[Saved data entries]
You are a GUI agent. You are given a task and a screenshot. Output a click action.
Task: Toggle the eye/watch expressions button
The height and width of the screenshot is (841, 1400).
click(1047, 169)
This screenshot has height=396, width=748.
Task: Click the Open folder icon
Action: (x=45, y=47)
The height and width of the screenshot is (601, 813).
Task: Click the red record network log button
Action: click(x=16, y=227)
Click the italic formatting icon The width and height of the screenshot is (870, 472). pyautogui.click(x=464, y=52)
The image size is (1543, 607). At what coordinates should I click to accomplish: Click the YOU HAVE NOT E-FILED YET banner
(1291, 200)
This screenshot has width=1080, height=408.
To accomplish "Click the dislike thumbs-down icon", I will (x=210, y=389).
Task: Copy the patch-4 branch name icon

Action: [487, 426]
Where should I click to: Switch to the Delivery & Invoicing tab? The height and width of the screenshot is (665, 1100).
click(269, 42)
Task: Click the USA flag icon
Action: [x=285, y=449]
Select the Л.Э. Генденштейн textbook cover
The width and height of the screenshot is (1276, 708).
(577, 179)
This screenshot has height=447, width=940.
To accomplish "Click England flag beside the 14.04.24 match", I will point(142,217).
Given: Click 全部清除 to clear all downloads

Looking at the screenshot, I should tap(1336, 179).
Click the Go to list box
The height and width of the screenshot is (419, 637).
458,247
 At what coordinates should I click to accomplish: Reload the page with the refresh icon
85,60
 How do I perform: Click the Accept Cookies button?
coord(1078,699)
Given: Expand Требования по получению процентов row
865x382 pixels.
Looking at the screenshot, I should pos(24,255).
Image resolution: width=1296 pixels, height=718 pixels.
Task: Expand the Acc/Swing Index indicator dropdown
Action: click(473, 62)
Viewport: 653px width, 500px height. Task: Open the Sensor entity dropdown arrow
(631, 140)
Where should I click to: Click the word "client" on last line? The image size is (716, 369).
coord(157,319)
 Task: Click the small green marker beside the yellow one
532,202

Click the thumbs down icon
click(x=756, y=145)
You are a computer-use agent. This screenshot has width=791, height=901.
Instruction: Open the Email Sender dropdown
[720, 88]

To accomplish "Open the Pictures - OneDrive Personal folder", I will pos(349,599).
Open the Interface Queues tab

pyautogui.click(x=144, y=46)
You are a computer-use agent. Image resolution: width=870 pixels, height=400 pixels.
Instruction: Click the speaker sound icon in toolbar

• **What is required**
Repeat the entries exactly as they appear.

• **Answer to the exercise**
You are a GUI agent. You are given a task and a screenshot. Output a click action.
Task: Toggle the eye/watch expressions button
The height and width of the screenshot is (841, 1400).
click(1047, 169)
This screenshot has height=396, width=748.
Task: Click the Open folder icon
Action: (x=45, y=47)
The height and width of the screenshot is (601, 813).
Task: Click the red record network log button
Action: click(x=16, y=227)
Click the italic formatting icon The width and height of the screenshot is (870, 472). pyautogui.click(x=464, y=52)
The image size is (1543, 607). At what coordinates should I click to accomplish: Click the YOU HAVE NOT E-FILED YET banner
(1291, 200)
This screenshot has width=1080, height=408.
To accomplish "Click the dislike thumbs-down icon", I will (x=210, y=389).
Task: Copy the patch-4 branch name icon

Action: [487, 426]
Where should I click to: Switch to the Delivery & Invoicing tab? The height and width of the screenshot is (665, 1100).
click(269, 42)
Task: Click the USA flag icon
Action: [x=285, y=449]
Select the Л.Э. Генденштейн textbook cover
The width and height of the screenshot is (1276, 708).
(577, 179)
This screenshot has height=447, width=940.
To accomplish "Click England flag beside the 14.04.24 match", I will point(142,217).
Given: Click 全部清除 to clear all downloads

Looking at the screenshot, I should tap(1336, 179).
Click the Go to list box
The height and width of the screenshot is (419, 637).
458,247
 At what coordinates should I click to accomplish: Reload the page with the refresh icon
85,60
 How do I perform: Click the Accept Cookies button?
coord(1078,699)
Given: Expand Требования по получению процентов row
865x382 pixels.
Looking at the screenshot, I should pos(24,255).
Image resolution: width=1296 pixels, height=718 pixels.
Task: Expand the Acc/Swing Index indicator dropdown
Action: click(473, 62)
Viewport: 653px width, 500px height. Task: Open the Sensor entity dropdown arrow
(631, 140)
Where should I click to: Click the word "client" on last line? The image size is (716, 369).
coord(157,319)
 Task: Click the small green marker beside the yellow one
532,202

Click the thumbs down icon
click(x=756, y=145)
You are a computer-use agent. This screenshot has width=791, height=901.
Instruction: Open the Email Sender dropdown
[720, 88]

To accomplish "Open the Pictures - OneDrive Personal folder", I will pos(349,599).
Open the Interface Queues tab

pyautogui.click(x=144, y=46)
You are a computer-use agent. Image resolution: width=870 pixels, height=400 pixels.
Instruction: Click the speaker sound icon in toolbar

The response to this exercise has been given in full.